Otherwise some rules are difficult to compose. Especially if they call tools which emit non terminating errors for various reasons and I do not own their code to avoid errors.

[nightroman]

Some concern. When this issue is resolved and noise non-terminating errors are ignored (one way or another) there might be another lesser issue caused by the unfortunate default error preference Continue.

Example: see the rule of another issue #565. It currently fails (let's ignore the usefulness of failure information for now).

The rule body emits an error and returns $true. So after fixing #564 (this issue) the rule outcome is going to be Pass. Because it completes and returns true.

Maybe it's OK, i.e. that is what a user "wants" by not using $ErrorActionPreference = 'Stop' in the rule body. But practically, it's unlikely that one wants such a code to pass. This leads to a suggestion: consider PSRule using the default error preference Stop on invoking rules.

[BernieWhite]

@nightroman Hmm it's a tricky one, but I get your points. I'm not sure I entirely agree that if a rule failed to execute correctly that it should be treated as a pass. Early on I had issues assuming that.

Consider: PSRule will allow more then one condition in a rule block, so a pass of single condition may not indicate that all conditions passed or executed in this case.

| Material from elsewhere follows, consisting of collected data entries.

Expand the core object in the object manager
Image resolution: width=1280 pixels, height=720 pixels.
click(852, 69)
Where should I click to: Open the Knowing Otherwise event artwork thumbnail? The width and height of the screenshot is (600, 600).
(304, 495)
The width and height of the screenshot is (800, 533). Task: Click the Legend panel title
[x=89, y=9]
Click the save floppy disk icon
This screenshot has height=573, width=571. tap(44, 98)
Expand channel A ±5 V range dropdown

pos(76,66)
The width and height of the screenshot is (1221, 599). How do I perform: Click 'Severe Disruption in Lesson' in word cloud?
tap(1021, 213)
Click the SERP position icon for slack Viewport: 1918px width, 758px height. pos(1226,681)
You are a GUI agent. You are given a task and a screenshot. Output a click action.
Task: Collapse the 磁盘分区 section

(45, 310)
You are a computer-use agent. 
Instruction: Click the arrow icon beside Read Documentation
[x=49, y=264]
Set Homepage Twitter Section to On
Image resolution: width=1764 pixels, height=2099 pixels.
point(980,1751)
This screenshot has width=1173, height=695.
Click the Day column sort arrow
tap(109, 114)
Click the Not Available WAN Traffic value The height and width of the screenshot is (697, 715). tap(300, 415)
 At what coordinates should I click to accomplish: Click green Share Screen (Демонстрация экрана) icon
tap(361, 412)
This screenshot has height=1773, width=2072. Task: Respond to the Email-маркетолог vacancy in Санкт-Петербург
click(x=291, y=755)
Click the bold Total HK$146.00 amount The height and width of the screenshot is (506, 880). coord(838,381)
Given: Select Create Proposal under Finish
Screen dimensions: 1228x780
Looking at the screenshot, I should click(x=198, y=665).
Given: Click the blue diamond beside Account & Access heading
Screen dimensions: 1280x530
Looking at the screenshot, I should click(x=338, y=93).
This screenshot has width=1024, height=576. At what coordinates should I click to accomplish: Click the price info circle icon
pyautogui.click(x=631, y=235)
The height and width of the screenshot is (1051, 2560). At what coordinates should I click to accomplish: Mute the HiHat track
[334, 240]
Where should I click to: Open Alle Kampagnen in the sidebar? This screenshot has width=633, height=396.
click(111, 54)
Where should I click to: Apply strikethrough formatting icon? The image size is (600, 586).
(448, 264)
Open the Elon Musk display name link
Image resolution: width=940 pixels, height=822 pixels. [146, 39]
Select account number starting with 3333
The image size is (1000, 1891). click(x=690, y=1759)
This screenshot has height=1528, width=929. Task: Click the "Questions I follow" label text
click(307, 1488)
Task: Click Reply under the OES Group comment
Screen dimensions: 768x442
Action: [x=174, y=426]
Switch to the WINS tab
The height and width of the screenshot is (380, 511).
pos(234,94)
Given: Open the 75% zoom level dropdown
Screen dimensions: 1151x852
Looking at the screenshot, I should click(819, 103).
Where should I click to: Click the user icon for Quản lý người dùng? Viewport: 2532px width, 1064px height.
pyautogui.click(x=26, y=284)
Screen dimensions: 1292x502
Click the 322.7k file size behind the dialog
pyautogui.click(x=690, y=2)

That said, I can see why you would want to suppress errors for a rule. So I'd propose that it isn't the default option, but could be opt-in for the rule author.

Initial suggestion would be an implementation something like:

Rule SomeApp -ErrorAction Ignore {
    $result = Get-Command SomeApp.exe
    $null -ne $result
}

---

As for defaulting the error preference to Stop, I think your suggestion makes a lot of sense for the most common use case. i.e. Error in a rule stops the rule, but other rules continue to evaluate.

An edge case might be something like this:

Rule SomeApp {
    $result = Get-Command SomeApp.exe
    $null -ne $result
        Recommend 'SomeApp failed to run'
}

In this case Recommend never runs.

[nightroman]

In this case Recommend never runs.

But this is how it is right now, i.e. before any further changes. Example of an empty recommendation:

rule test {
    # some code that fails (imagine a script call that throws), but here we just throw
    throw 'Oops'

    $true
    Recommend 'My recommendation'
}

Thus, Recommend just should be called the sooner the better in a rule body, in any case.

Offtopic maybe... This would not be the case if Recommend was implemented as a parameter. I am not criticizing the current design, it has some advantages. But it has some issues, too.

OTOH, if a rule fails due to a terminating error, it is very likely that it does not matter what recommendation is. The recommendation is designed for the "return $false" scenario, not for a rule terminating error. The terminating error should be resolved and "recommendation" is its error message.

NB I am just getting familiar with PSRule. I probably miss some concepts and misinterpret design decisions.

[BernieWhite]

@nightroman Good points. All good. Appreciate the discussion.

OTOH, if a rule fails due to a terminating error, it is very likely that it does not matter what recommendation is.

You are right, thinking it through, I can't really think of an instance where the original recommendation would be valid with an error.

---

FYI. Recommendations can also be supplied via markdown documentation. The Recommend keyword can also be used with $LocalizedData.